作業指示 1: 学習テキストのうち、「私がこれを目にしたのは」から「暫く先に進めなかったのを思い出します。」までの部分をそのまま返してください。
作業指示 2: 学習テキストで、マルティン・ルターの言葉を書き手が目にしたのは何という本の中か。

学習テキスト:
__________________________________________________

2015年6月30日 10:59 AM
リンゴの樹
──たとえ明日、世界が滅亡しようとも
──今日私はリンゴの樹を植える。
マルティン・ルター(独)の言葉です。
私がこれを目にしたのは
柳田邦夫氏の『「死の医学」への序章』
という本の中でした。
ちょうど20年前
当時とても憧れ、尊敬していた恩師が
末期がんに冒され、壮絶な闘病をしており
そのことにひどく動揺した私が
少しでも気持ちを落ち着けたくて
手当たり次第手にした本の中の一冊でした。
件の言葉は、たしか冒頭の
十数ページ目あたりに出て来るのですが
そこで号泣してしまい
暫く先に進めなかったのを思い出します。
明日、世界が滅びると分かっているのに
樹なんて植えたって意味はありません。
しかし、それを人の命に置き換えると
先がもう長くないことが明白ならば
その人のいま生きていることの意味が
なくなってしまいます。
けれど、本の中の登場人物は
がんに立ち向かい、その命が尽きる瞬間まで
人の役に立ちたいと願い、行動します。
そんな覚悟で生きたいものです。
残された時間は永遠ではありません。
時の流れ行く速度は恐ろしく早いのです。

__________________________________________________

提供データ:
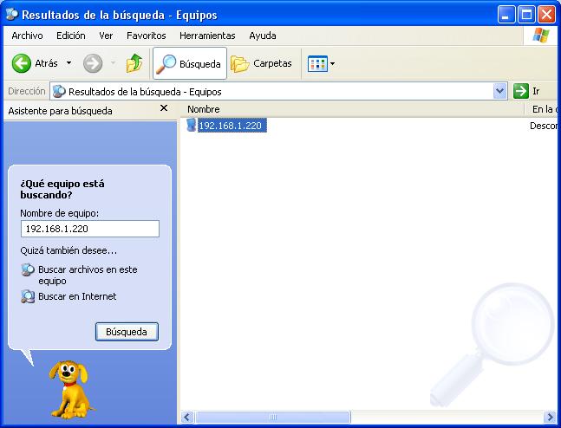Expand the Dirección address bar dropdown
The height and width of the screenshot is (428, 561).
499,90
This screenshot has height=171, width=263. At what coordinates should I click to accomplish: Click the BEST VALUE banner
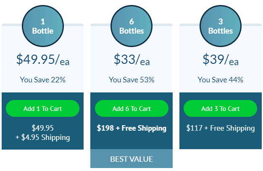[x=132, y=159]
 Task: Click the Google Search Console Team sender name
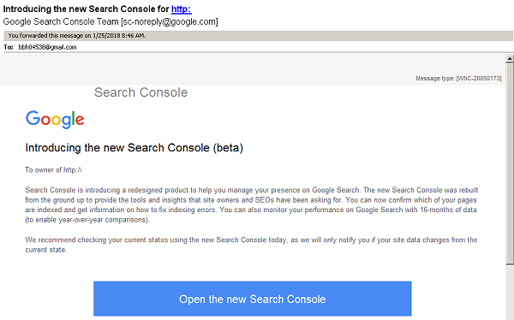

__________________________________________________

作業の回答 1:
私がこれを目にしたのは
柳田邦夫氏の『「死の医学」への序章』
という本の中でした。
ちょうど20年前
当時とても憧れ、尊敬していた恩師が
末期がんに冒され、壮絶な闘病をしており
そのことにひどく動揺した私が
少しでも気持ちを落ち着けたくて
手当たり次第手にした本の中の一冊でした。
件の言葉は、たしか冒頭の
十数ページ目あたりに出て来るのですが
そこで号泣してしまい
暫く先に進めなかったのを思い出します。

作業の回答 2: 柳田邦夫氏の『「死の医学」への序章』という本の中です。